* [What you will do]: The result should be an exact copy of the data, free of pictures.

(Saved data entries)

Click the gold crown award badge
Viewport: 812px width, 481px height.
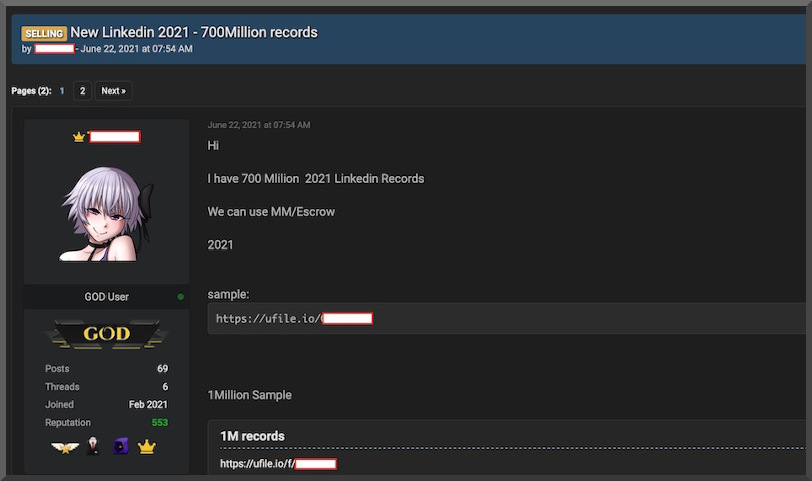tap(147, 447)
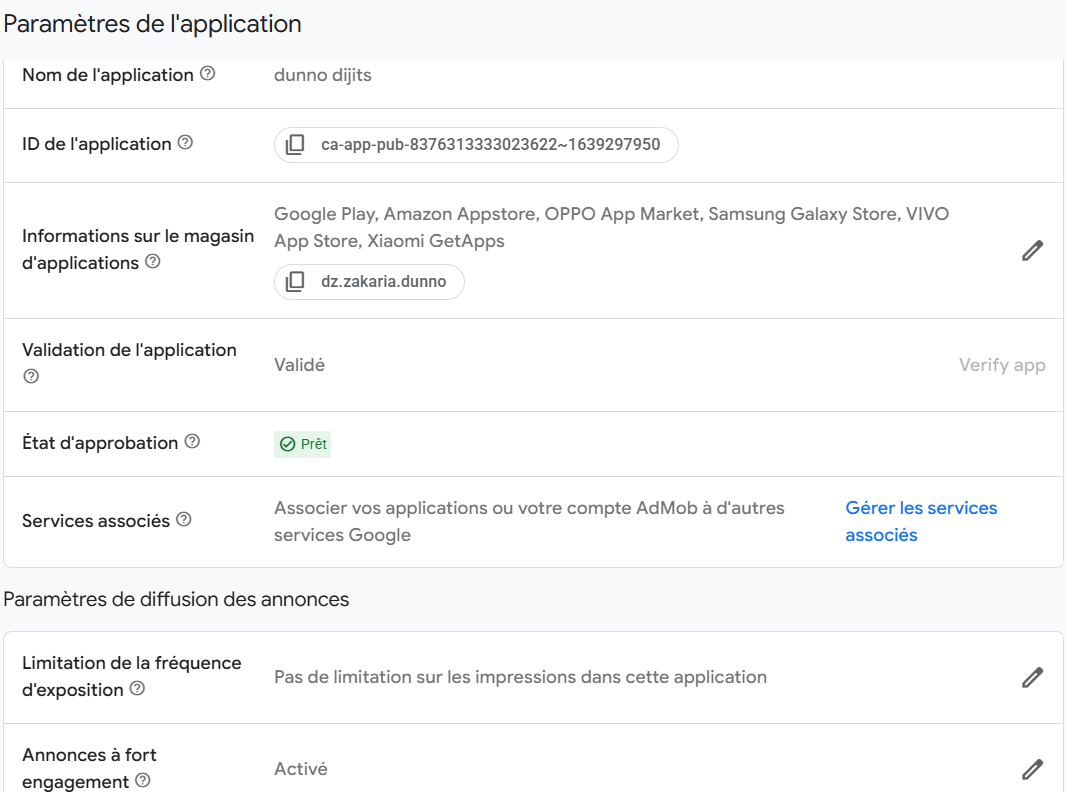This screenshot has height=792, width=1066.
Task: Click help icon beside État d'approbation
Action: pyautogui.click(x=192, y=442)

* [Response box]:
Click the gold crown award badge
Viewport: 812px width, 481px height.
tap(147, 447)
This screenshot has height=792, width=1066.
Task: Click help icon beside État d'approbation
Action: pyautogui.click(x=192, y=442)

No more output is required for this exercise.